Religion can play a key role in uniting factional groups to combat the effects of climate change. Given the shared characteristics and values of most religions it is understandable that churches, mosques and synagogues joining together to raise awareness of the problem of AGW can be of real value. They can also raise funds to help those most affected by AGW and help lobby to create change at a political level –religious lobbying groups have traditionally wielded a strong influence over political parties across the world, especially in the U.S.

A 2009 essay from The Economist has the correct sentiment, it reads “as environmentally minded clerics, and greens with a spiritual bent, confer in increasing numbers, in particular over climate change, acquaintances are being struck that transcend many ethnic, ideological and theological obstacles.”

This is also the opinion of Oxford Zoologist Lord Robert May, a former President of the Royal Society, who has stated that religious cooperation is absolutely necessary for survival on this planet. On top of this a necessary unification may be between the religious and the scientific community: two communities drifting ever further apart, in part encouraged by the rise of the New Atheism – the rise in popularity of Atheism and it’s promotion of science as the antithesis of religion.

The New Atheism may prove to be a stumbling block in this unification of religion and environmental activism: when Lord May announced that religion can play a role in promoting science he was denounced by fellow secularists as a traitor. For success in the cooperation of the scientific and religious communities to become a possibility there will need to be a degree of flexibility and ideological compromise between them.

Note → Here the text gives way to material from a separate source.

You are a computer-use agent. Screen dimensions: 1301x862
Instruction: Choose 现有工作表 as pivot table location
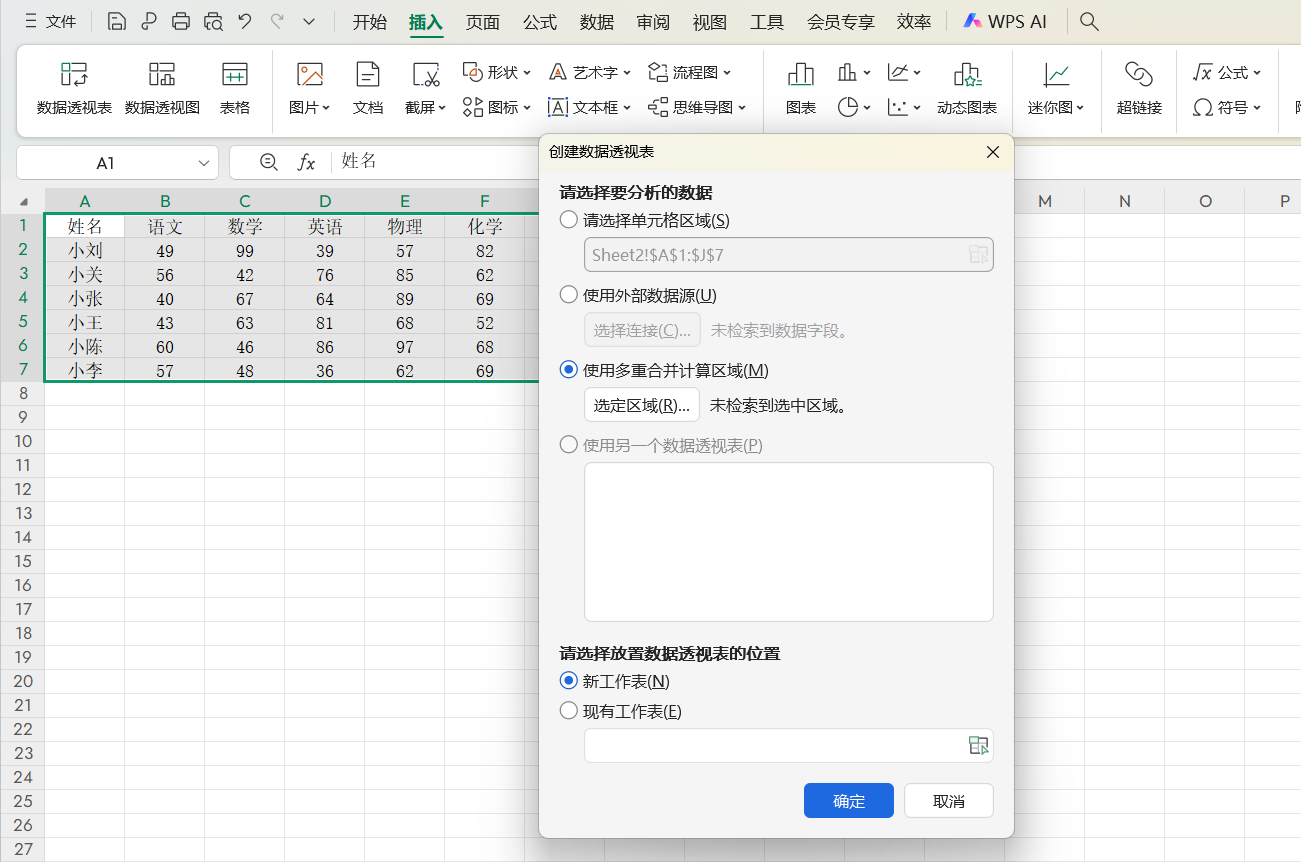tap(569, 711)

One thing is for certain though, that when it comes to raising awareness of key issues education is, of course, the key. Religious schools make up a large number of the world’s schools and, along with other religious institutions, have a tremendous reach and influence. Investing in the youth that fill these schools by educating them about climate change and how to act would be an admiral goal to pursue and one that is surely feasible.

The moral element of religion is, after all, a powerful one. One might be driven to act by the belief that God would divinely command such action. After all, religious leaders have encouraged such horrific actions in the past; why not use the influence for something more positive?

These are the three intersections that I find most notable. All of them have the ability to influence public perception of both the reality of climate change and the necessity of sustainability for better or for worse. The key, I believe, to strong action is what Kevin Rudd would call a ‘conceptual synthesis’ between religious groups and climate activists.